The Greensboro City Council reversed course on spending the last of the general fund money freed up by American Rescue Plan funds at the Tuesday, Feb. 21 meeting.
The council voted unanimously to allocate $1 million to Habitat for Humanity of Greensboro and to set aside $500,000 to be allocated in the future.
At the Jan. 3 meeting, the City Council voted 5-4 split along racial lines to allocate $1.5 million to Habitat, so the vote at the Feb. 21 meeting reduced that by $500,000. A funding ordinance requires a supermajority or it has to pass twice at two different meetings by a simple majority to become effective.

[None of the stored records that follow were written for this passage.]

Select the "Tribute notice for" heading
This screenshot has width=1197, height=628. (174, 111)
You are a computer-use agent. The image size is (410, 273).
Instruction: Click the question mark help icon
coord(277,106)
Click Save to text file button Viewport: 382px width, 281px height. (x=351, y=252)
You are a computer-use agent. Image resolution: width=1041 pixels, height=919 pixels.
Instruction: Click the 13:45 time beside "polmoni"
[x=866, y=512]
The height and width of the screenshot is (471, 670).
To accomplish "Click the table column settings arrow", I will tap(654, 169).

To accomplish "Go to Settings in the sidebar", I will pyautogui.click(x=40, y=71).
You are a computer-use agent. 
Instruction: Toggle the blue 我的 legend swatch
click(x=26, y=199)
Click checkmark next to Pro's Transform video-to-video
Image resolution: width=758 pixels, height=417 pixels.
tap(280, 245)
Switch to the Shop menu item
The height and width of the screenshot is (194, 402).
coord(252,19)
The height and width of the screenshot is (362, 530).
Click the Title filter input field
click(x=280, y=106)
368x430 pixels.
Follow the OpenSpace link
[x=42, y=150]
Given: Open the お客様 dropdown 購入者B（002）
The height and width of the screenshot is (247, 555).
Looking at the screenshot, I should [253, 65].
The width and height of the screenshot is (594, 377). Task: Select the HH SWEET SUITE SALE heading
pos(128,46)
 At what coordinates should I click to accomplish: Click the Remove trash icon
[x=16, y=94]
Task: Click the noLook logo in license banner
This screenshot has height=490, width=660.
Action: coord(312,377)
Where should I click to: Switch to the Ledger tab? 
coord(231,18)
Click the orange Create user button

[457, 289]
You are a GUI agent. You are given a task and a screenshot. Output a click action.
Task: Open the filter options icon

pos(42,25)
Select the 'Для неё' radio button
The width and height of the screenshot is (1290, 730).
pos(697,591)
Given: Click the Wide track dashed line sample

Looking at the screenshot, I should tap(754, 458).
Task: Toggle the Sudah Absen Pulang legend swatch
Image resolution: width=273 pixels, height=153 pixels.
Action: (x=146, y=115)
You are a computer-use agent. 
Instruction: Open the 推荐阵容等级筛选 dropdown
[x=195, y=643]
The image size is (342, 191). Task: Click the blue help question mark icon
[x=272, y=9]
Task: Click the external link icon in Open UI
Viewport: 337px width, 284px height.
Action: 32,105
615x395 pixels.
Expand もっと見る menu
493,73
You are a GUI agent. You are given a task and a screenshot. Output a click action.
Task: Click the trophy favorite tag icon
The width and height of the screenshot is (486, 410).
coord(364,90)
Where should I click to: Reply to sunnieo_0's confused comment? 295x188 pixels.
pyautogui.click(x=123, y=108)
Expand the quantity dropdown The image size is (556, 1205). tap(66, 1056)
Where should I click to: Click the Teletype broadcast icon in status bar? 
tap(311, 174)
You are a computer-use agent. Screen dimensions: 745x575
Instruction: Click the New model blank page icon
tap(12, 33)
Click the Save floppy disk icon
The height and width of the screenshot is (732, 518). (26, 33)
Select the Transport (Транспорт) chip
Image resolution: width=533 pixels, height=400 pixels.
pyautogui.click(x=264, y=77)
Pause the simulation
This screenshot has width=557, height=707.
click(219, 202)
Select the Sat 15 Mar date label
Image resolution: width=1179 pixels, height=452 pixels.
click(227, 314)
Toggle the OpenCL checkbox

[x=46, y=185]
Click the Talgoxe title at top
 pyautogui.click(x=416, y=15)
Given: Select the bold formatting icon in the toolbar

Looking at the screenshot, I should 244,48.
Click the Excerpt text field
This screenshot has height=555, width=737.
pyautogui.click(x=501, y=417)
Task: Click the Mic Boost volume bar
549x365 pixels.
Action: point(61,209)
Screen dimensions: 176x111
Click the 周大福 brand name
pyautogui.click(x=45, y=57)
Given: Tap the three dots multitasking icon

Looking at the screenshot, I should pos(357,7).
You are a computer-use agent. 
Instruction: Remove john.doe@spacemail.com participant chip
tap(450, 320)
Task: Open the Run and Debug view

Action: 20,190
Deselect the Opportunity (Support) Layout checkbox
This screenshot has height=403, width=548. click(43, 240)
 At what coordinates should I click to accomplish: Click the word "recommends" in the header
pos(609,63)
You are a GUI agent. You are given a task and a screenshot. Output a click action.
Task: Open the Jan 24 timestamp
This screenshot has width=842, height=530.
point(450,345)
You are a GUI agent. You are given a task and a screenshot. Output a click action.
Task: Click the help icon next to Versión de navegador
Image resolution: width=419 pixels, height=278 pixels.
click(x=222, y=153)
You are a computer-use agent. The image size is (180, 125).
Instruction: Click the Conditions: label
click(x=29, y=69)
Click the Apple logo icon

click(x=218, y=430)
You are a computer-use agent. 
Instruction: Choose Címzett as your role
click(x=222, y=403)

However, no motion was made at the Feb. 21 meeting to allocate $1.5 million to Habitat. City Councilmember Marikay Abuzuaiter amended her motion made at the Jan. 3 meeting to reduce the allocation to $1 million and that amended motion passed 9-0.
What Councilmember Sharon Hightower requested was that $1 million be allocated to Habitat and that $500,000 be set aside for “minority contractors.”
Hightower said, “I would like to see 0.5 set aside to help minority contractors, to give an opportunity to minority contractors.”
She said, “It is incumbent on me as a representative of people of color that look like me and say to me, ‘Sharon, help me,’ it is incumbent on me to do just that.”
Hightower added, “Opportunities don’t come along often for us people of color.”
Councilmember Goldie Wells supported Hightower’s request that $500,000 be set aside for minority contractors.
Hightower read some of the names on a list of 17 minority contractors and said she wanted to use the $500,000 to give them the opportunity to build houses.
The City Council did not vote to award the $500,000 to contractors of color as Hightower and Wells suggested.
Title VI of the Civil Rights Act of 1964 prohibits discrimination on the basis of race, color, religion, sex or national origin in programs and activities receiving federal financial assistance.
For the City Council to set aside $500,000 for contractors of color would appear to be a direct violation of the Civil Rights Act, but no one at the City Council meeting mentioned that what Hightower was requesting appeared to be illegal.